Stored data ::
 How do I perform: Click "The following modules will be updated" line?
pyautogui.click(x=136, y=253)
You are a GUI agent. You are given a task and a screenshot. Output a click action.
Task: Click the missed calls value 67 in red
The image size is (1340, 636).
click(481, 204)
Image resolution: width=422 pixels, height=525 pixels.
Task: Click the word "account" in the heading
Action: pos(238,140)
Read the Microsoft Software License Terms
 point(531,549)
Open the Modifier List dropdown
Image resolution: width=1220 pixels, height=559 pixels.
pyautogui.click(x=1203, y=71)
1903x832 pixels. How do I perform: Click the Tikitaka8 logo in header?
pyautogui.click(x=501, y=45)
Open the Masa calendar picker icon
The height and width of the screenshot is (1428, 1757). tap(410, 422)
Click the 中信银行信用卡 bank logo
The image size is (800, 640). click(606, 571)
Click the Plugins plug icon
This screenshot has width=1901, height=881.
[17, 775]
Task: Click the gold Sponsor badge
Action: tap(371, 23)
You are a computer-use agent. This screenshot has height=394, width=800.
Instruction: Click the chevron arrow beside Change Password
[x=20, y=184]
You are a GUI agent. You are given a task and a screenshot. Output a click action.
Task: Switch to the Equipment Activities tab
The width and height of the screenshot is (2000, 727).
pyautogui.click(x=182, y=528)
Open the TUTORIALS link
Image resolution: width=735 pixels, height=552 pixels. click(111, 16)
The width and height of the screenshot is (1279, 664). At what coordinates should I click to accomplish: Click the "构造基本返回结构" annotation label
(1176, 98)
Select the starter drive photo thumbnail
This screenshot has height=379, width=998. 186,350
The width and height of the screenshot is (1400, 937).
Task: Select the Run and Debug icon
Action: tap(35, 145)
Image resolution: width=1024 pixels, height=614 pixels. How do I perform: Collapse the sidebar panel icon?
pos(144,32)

EXERCISE PROMPT :: Each entry must appear again in the answer exactly as written.

SOLUTION TO THIS TASK ::
 How do I perform: Click "The following modules will be updated" line?
pyautogui.click(x=136, y=253)
You are a GUI agent. You are given a task and a screenshot. Output a click action.
Task: Click the missed calls value 67 in red
The image size is (1340, 636).
click(481, 204)
Image resolution: width=422 pixels, height=525 pixels.
Task: Click the word "account" in the heading
Action: pos(238,140)
Read the Microsoft Software License Terms
 point(531,549)
Open the Modifier List dropdown
Image resolution: width=1220 pixels, height=559 pixels.
pyautogui.click(x=1203, y=71)
1903x832 pixels. How do I perform: Click the Tikitaka8 logo in header?
pyautogui.click(x=501, y=45)
Open the Masa calendar picker icon
The height and width of the screenshot is (1428, 1757). tap(410, 422)
Click the 中信银行信用卡 bank logo
The image size is (800, 640). click(606, 571)
Click the Plugins plug icon
This screenshot has width=1901, height=881.
[17, 775]
Task: Click the gold Sponsor badge
Action: tap(371, 23)
You are a computer-use agent. This screenshot has height=394, width=800.
Instruction: Click the chevron arrow beside Change Password
[x=20, y=184]
You are a GUI agent. You are given a task and a screenshot. Output a click action.
Task: Switch to the Equipment Activities tab
The width and height of the screenshot is (2000, 727).
pyautogui.click(x=182, y=528)
Open the TUTORIALS link
Image resolution: width=735 pixels, height=552 pixels. click(111, 16)
The width and height of the screenshot is (1279, 664). At what coordinates should I click to accomplish: Click the "构造基本返回结构" annotation label
(1176, 98)
Select the starter drive photo thumbnail
This screenshot has height=379, width=998. 186,350
The width and height of the screenshot is (1400, 937).
Task: Select the Run and Debug icon
Action: tap(35, 145)
Image resolution: width=1024 pixels, height=614 pixels. How do I perform: Collapse the sidebar panel icon?
pos(144,32)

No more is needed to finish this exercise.